Your assignment:
Copy each line in the data below that contains the word "will".

(Saved entries)
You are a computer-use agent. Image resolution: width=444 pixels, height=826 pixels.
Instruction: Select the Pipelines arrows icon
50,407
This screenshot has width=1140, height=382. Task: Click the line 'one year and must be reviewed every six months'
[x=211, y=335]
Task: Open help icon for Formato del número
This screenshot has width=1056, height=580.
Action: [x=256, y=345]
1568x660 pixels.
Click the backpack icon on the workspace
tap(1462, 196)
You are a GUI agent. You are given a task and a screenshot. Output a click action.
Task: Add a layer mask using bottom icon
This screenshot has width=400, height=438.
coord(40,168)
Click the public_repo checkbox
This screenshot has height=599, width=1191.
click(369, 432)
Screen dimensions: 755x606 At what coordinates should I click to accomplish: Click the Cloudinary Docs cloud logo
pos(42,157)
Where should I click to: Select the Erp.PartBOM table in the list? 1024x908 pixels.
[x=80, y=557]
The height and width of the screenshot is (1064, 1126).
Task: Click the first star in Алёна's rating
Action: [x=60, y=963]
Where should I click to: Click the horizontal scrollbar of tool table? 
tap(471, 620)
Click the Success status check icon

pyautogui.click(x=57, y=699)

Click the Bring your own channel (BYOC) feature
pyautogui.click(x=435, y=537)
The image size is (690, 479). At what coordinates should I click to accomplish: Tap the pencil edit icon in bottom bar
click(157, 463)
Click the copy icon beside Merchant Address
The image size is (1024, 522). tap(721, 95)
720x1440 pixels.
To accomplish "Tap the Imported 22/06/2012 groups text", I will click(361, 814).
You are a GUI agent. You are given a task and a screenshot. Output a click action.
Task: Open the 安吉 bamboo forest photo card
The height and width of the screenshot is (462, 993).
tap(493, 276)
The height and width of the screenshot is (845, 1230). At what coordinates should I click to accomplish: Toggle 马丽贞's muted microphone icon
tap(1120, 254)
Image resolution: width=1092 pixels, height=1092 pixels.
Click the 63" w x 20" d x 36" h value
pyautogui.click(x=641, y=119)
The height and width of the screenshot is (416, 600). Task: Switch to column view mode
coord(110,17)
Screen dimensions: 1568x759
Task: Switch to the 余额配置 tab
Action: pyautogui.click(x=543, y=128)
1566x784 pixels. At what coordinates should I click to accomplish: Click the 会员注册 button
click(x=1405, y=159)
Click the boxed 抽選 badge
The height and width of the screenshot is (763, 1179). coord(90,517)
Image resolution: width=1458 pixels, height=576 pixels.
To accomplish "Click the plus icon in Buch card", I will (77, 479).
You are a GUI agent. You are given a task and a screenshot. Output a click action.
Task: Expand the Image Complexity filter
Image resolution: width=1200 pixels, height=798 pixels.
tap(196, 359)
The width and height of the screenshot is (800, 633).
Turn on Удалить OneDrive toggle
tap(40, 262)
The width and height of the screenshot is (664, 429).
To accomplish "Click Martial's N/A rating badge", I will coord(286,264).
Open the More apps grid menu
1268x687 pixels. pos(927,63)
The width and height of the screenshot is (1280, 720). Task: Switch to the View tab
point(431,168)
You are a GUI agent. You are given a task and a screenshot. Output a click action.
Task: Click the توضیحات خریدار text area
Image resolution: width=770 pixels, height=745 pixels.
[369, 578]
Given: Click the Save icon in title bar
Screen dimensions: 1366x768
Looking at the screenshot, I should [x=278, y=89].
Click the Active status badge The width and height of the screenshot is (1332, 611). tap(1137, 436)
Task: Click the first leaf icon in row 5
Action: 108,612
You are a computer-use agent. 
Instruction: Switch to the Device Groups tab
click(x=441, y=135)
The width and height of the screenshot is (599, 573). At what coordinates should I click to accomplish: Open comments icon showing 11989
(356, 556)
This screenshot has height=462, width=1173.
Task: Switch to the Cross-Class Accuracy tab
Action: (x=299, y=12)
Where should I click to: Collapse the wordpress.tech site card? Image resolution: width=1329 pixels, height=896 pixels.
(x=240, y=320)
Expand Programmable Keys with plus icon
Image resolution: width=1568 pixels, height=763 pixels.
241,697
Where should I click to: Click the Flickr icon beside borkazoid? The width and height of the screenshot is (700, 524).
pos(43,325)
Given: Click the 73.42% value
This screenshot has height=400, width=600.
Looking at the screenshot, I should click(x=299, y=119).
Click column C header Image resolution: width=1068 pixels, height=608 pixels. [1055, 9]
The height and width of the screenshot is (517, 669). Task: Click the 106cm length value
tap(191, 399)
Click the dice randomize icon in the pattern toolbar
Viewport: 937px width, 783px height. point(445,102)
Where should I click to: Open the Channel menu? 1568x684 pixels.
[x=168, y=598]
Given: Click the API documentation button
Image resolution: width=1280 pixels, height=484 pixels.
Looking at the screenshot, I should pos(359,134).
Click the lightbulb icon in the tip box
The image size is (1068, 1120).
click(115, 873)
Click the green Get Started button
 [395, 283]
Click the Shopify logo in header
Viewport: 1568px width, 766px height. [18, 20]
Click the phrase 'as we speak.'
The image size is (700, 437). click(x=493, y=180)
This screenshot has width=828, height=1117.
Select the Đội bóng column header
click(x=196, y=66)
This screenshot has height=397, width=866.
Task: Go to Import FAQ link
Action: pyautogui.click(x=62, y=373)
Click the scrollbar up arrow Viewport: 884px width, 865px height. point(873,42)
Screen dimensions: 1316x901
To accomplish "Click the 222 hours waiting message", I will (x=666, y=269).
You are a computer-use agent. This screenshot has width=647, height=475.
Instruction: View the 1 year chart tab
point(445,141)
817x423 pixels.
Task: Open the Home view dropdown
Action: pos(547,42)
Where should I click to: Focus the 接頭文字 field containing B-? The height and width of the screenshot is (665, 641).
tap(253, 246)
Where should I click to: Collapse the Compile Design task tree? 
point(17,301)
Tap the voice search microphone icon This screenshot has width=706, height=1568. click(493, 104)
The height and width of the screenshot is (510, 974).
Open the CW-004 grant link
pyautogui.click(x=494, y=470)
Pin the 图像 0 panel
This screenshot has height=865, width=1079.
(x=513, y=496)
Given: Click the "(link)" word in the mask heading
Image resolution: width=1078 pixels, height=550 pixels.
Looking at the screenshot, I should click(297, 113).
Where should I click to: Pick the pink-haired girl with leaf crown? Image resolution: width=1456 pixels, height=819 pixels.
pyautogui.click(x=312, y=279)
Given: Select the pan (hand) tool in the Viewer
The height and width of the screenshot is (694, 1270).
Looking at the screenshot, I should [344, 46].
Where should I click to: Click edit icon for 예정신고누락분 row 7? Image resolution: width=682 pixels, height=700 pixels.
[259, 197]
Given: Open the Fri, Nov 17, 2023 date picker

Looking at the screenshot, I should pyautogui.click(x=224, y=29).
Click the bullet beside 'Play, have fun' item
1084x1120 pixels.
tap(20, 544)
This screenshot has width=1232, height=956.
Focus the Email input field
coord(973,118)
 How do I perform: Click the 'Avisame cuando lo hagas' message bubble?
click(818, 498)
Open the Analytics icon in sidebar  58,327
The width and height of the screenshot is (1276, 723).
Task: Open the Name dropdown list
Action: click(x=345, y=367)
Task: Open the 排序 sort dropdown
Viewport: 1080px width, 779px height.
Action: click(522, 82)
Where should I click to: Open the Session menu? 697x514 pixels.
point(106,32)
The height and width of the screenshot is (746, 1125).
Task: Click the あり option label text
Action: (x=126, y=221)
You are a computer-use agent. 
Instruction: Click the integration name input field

Response area:
To accomplish "Tap the Imported 22/06/2012 groups text", I will click(361, 814).
To accomplish "Click the plus icon in Buch card", I will (77, 479).
To accomplish "Click Martial's N/A rating badge", I will coord(286,264).
To accomplish "Click the 222 hours waiting message", I will (x=666, y=269).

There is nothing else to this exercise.